== What is required ==
Translate this sentence from the audiobook description into Spanish: "It starts gently as we, like Wexford, enjoy his new life of leisure."

== Text shown ==
====================

The Vault – Ruth Rendell Free Audiobook
Description
Written by Ruth Rendell
Read by Nigel Anthony
Unabridged
Ruth Rendell is a marvel, and in the latest Inspector Wexford mystery she’s on cracking form . . . The book’s pacing is perfect. It starts gently as we, like Wexford, enjoy his new life of leisure. But once he puts his formidable brain to work, the violence kicks in. The result is a total page-turner – and one of Rendell’s very, very best novels. –A.N. Wilson, Reader’s Digest
The Vault sees Rendell for the first time marry the two genres she is master of: the psychological thriller and the police whodunit . . . With 60 novels put to page and still counting, Rendell will soon match the prolific output of Agatha Christie – who penned 66 works. It’s hard to imagine where the inspiration comes from, but find it she does – and there’s not a clue out of place or a shoehorned plotline in sight. –Time Out
Everything that is brilliant about Rendell’s writing is present in abundance in this novel: the vivid scene-setting, the knife-sharp social observations, the tiny telling details that contribute so powerfully to characterisation . . . Wexford’s status as a semi-outsider in relation to the case works brilliantly, adding a welcome new note while being just similar enough to previous Wexford novels to delight fans. Equally powerful is the subplot involving Wexford’s daughter Sylvia.

====================

== Data excerpt ==
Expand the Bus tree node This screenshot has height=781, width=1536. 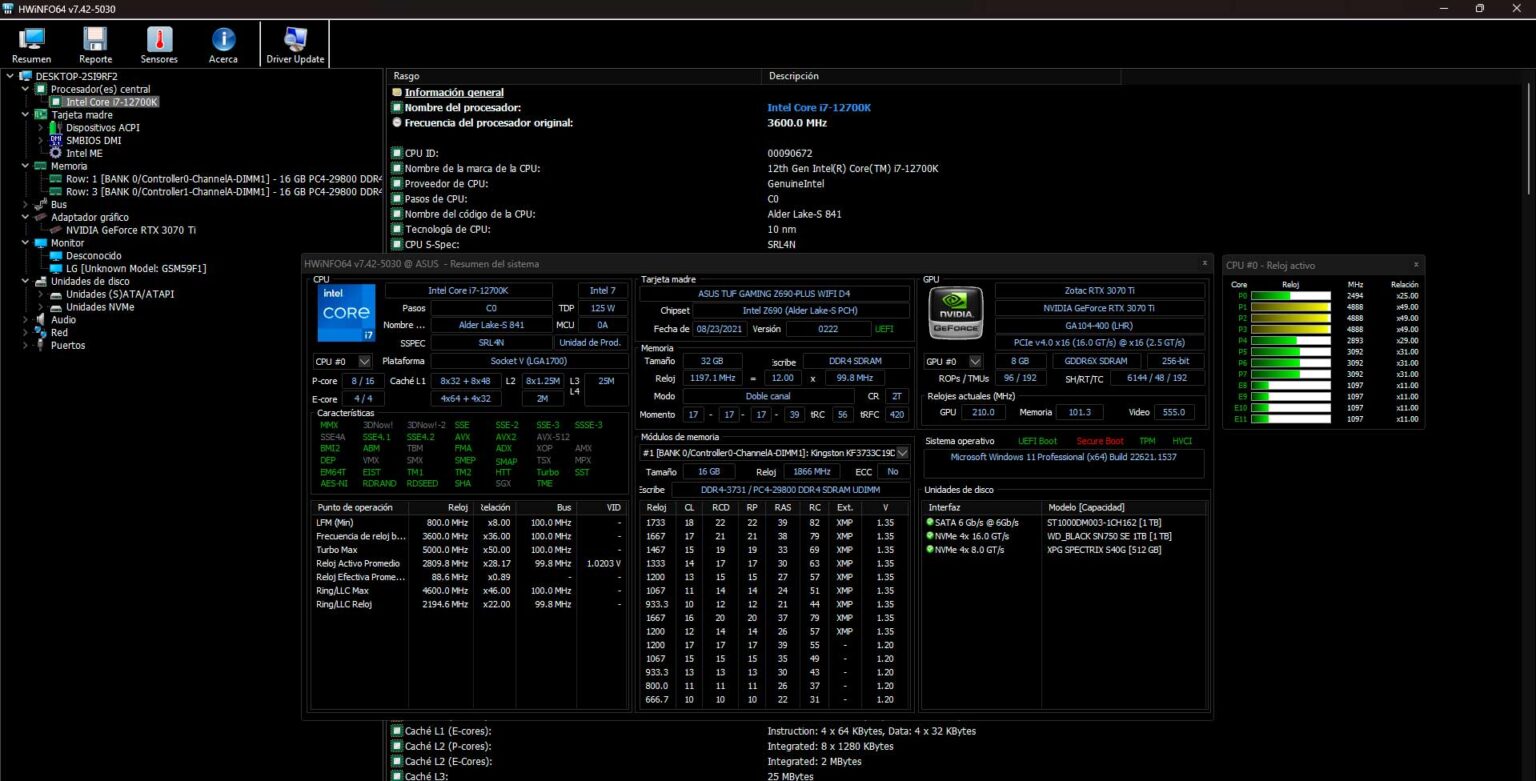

====================

== The answer ==
Comienza con suavidad mientras nosotros, como Wexford, disfrutamos de su nueva vida de ocio.